Data below:

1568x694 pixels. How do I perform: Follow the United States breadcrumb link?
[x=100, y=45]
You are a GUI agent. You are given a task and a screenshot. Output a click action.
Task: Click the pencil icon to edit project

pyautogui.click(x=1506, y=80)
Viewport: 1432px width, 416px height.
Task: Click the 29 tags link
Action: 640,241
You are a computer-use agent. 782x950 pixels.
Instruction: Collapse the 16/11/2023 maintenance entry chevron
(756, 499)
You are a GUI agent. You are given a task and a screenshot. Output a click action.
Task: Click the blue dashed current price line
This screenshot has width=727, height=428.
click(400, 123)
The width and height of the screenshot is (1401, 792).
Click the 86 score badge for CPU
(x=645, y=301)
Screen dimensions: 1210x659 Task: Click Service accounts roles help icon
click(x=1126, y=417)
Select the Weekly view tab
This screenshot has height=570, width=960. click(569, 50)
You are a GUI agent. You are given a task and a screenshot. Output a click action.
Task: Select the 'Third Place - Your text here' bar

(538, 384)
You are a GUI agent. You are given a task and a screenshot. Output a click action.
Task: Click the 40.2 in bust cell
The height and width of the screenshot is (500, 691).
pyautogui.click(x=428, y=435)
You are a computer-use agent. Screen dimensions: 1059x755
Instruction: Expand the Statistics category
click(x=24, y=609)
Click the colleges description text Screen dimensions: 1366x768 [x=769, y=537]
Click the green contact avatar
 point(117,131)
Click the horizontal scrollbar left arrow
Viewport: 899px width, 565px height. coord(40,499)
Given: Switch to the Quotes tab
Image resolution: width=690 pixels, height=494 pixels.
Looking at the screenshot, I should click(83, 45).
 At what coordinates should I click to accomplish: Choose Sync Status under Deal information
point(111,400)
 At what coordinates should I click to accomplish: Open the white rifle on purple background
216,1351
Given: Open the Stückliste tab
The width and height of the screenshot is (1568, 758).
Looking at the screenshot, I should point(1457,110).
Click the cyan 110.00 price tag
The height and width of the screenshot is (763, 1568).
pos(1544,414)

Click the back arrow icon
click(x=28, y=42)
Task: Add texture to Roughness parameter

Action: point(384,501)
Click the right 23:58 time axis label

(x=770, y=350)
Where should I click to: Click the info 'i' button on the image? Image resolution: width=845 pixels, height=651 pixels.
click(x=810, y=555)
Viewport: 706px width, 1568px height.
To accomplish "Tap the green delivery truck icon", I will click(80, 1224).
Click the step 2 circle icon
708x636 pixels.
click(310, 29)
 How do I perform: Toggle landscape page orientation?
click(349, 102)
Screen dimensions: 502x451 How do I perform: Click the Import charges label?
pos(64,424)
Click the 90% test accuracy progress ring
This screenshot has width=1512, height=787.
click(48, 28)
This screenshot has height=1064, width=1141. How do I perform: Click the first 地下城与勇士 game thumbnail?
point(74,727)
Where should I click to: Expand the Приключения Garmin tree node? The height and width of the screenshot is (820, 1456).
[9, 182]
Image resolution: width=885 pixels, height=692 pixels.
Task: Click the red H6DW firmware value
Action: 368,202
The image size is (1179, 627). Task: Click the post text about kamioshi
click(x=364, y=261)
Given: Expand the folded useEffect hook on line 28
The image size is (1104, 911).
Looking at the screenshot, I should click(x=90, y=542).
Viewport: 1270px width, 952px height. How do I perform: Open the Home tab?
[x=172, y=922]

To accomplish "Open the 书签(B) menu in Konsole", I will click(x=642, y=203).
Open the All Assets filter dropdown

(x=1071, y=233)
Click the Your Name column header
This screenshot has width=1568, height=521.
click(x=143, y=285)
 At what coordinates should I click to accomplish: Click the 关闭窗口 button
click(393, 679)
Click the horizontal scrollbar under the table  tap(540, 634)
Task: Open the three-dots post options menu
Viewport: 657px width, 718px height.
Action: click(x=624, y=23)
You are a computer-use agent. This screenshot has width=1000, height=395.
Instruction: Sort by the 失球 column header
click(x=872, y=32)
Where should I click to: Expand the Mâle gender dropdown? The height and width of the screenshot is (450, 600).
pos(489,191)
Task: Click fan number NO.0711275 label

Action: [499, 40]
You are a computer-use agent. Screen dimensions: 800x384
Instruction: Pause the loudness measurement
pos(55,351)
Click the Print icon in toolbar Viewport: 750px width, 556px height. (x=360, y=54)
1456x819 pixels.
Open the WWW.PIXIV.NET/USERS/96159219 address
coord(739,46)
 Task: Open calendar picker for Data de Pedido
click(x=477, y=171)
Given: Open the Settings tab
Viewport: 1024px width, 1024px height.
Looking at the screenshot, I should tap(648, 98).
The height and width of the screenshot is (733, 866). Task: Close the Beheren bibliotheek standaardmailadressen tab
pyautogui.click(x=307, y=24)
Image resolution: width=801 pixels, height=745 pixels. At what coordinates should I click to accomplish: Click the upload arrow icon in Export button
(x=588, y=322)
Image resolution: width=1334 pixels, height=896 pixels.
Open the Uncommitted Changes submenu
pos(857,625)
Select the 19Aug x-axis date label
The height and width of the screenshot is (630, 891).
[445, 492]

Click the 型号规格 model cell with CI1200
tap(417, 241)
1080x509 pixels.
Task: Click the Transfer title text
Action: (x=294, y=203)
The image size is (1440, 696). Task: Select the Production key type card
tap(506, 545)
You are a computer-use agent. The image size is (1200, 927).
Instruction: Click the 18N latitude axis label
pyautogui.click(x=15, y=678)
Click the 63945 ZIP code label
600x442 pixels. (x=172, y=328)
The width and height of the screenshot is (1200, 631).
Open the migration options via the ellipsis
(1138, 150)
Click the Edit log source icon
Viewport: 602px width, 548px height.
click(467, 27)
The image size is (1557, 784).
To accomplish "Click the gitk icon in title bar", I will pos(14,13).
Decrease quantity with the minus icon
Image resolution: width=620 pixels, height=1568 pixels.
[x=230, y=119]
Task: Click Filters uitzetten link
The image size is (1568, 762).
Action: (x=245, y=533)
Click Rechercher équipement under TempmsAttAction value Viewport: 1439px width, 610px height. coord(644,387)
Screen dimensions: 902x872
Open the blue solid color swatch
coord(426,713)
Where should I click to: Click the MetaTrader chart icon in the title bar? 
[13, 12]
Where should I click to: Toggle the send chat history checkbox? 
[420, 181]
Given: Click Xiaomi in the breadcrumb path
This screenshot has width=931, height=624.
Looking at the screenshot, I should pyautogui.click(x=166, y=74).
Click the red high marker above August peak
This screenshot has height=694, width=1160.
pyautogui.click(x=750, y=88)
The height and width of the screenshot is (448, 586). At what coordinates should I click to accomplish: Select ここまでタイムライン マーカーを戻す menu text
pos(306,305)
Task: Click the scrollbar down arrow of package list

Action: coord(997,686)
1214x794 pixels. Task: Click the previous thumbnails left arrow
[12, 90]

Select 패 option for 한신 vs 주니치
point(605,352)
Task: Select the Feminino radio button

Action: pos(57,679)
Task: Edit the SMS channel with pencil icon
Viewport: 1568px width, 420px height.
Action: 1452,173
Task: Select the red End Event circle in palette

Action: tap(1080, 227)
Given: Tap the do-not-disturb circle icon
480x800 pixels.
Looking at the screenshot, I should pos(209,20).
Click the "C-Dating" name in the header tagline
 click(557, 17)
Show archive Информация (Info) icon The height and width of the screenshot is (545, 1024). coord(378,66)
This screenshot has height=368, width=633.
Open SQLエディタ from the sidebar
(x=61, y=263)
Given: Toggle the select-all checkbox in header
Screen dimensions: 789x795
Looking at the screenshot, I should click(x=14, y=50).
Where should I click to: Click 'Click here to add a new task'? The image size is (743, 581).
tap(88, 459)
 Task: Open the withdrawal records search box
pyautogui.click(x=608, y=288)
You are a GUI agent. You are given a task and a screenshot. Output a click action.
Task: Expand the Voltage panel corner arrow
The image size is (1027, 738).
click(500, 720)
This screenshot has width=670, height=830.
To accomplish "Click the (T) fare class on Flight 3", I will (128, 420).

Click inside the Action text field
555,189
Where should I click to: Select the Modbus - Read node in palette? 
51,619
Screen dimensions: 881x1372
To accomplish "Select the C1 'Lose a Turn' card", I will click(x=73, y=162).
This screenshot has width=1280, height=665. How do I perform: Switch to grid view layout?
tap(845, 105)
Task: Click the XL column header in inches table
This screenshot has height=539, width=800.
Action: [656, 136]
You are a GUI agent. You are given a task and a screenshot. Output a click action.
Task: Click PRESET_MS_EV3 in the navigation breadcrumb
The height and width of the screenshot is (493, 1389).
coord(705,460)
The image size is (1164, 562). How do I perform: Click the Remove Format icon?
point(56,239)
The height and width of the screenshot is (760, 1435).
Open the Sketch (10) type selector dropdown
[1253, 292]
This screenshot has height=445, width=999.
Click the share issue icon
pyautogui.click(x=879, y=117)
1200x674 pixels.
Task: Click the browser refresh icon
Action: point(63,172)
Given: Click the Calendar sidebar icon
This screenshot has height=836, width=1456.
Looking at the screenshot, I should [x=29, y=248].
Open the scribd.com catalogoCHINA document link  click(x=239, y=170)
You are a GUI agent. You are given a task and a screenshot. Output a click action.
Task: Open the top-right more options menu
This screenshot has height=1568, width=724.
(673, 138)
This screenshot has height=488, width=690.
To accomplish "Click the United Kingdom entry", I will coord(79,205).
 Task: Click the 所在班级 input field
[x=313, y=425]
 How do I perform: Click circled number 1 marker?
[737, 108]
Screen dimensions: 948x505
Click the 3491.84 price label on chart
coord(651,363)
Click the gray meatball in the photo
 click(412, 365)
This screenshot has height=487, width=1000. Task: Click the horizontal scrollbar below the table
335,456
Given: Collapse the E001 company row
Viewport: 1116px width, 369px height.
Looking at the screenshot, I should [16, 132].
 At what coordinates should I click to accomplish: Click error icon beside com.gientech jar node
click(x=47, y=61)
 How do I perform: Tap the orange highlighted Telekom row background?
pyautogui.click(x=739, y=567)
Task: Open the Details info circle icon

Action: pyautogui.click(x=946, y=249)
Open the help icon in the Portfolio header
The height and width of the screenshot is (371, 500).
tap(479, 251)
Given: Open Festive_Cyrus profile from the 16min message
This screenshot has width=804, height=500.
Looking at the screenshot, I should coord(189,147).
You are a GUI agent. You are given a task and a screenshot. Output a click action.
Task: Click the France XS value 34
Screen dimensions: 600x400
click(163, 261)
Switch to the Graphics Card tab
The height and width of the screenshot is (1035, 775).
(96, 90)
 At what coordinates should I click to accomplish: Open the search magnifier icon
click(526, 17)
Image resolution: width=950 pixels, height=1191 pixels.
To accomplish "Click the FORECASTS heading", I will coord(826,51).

End of Data.

## Brief
Find the line with "The height and width of the screenshot is (630, 891)." in the entries above. Retype it and each line after it, exactly, through the line with "The width and height of the screenshot is (1200, 631).", and stop there.

## Solution for this exercise
The height and width of the screenshot is (630, 891).
[445, 492]

Click the 型号规格 model cell with CI1200
tap(417, 241)
1080x509 pixels.
Task: Click the Transfer title text
Action: (x=294, y=203)
The image size is (1440, 696). Task: Select the Production key type card
tap(506, 545)
You are a computer-use agent. The image size is (1200, 927).
Instruction: Click the 18N latitude axis label
pyautogui.click(x=15, y=678)
Click the 63945 ZIP code label
600x442 pixels. (x=172, y=328)
The width and height of the screenshot is (1200, 631).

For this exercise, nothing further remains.